Enterprise systems are frequently complex and multi-functional. In order to run at a high level of availability or service, and to ensure that any issues can be effectively dealt with, they must be well-understood and transparently observable for engineering and IT staff. To effectively manage and operate these enterprise systems, the staff and responsible teams must have access to information about how the system is running, the operational status of the system, applications, and supporting services. Observability is a commonly used IT term to describe the availability of information about the internal workings of a system, such as the compute usage of a database cluster, the storage input/output metrics for a provider, or the number of requests and activity across different apps or services.
The importance of observability supports two related goals of system operations - that the system maintains a steady state that is consistent and stable, and that when issues appear, that supporting teams can quickly respond to the issues and make informed, effective changes to restore the system to an expected state.
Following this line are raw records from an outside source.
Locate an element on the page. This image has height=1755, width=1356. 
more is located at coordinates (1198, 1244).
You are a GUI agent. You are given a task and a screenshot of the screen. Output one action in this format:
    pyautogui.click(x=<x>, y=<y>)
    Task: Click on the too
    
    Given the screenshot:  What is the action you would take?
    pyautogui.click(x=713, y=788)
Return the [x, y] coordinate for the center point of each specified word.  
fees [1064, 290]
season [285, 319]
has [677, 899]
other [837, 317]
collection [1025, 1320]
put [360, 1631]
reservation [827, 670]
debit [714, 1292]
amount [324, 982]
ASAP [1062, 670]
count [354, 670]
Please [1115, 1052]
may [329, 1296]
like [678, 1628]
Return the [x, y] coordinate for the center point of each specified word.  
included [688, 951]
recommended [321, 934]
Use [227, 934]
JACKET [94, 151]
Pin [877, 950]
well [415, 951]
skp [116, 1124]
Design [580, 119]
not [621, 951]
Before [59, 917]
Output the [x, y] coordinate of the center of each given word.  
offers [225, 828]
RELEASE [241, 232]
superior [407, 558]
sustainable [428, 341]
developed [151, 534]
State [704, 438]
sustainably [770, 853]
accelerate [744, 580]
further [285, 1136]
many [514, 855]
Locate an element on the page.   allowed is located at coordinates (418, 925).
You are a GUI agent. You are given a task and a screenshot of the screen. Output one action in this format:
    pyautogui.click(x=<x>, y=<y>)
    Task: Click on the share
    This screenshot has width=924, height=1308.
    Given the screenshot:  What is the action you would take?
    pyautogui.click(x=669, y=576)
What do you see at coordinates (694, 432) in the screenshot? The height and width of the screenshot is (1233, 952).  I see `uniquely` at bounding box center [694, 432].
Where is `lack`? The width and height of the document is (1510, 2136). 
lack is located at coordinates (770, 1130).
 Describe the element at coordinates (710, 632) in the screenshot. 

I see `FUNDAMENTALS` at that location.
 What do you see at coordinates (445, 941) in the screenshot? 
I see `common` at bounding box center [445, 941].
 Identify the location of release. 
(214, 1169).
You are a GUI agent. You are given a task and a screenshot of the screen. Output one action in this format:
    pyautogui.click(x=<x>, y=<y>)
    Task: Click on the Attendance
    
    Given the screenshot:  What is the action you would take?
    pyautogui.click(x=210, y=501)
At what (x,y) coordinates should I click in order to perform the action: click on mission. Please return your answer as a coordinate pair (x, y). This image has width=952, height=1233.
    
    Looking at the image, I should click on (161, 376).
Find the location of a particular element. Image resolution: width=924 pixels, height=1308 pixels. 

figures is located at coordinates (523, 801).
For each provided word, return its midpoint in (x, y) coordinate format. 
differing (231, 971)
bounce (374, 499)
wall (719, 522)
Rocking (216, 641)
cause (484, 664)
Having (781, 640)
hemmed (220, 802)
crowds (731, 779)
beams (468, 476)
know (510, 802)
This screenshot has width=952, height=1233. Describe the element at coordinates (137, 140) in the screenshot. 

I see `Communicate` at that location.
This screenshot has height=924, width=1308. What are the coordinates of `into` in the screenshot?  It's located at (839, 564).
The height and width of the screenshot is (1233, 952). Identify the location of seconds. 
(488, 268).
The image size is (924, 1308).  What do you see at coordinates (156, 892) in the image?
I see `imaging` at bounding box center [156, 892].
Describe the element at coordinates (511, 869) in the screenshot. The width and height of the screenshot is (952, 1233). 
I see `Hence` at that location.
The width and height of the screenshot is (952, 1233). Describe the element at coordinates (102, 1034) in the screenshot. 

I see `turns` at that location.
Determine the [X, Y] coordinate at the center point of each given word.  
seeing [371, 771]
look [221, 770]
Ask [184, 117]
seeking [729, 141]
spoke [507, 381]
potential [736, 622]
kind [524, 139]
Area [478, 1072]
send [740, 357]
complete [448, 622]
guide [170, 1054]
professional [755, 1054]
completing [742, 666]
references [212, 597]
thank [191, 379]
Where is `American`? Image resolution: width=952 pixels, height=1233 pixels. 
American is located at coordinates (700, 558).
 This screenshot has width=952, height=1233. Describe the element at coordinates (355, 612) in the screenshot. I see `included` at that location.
Observability enables this by providing ready access to consistent, detailed information about system operations, so that any different reporting can be identified, assessed, and acted upon by the supporting teams.
Telemetry, monitoring, and observability are related concepts, but they have distinct meanings. You can think of telemetry as being a subset of monitoring, which is a subset of observability:
Telemetry is the collection of information about a system’s state. Well-architected systems define and capture telemetry for ArcGIS components. These systems ensure that applications, workflows, and custom components report regularly on status, log activities in a consistent way, or provide the API methods to allow an external process to query and monitor status and progress.
Monitoring solutions extend telemetry by not only collecting information about a system’s state, but visualizing that information and comparing it to predefined thresholds. Monitoring solutions typically use alerts and dashboards to provide awareness of the system’s state and reveal performance issues or abnormalities. Because these alerts and dashboards must be predefined, monitoring is most useful for problems that can be predicted or anticipated.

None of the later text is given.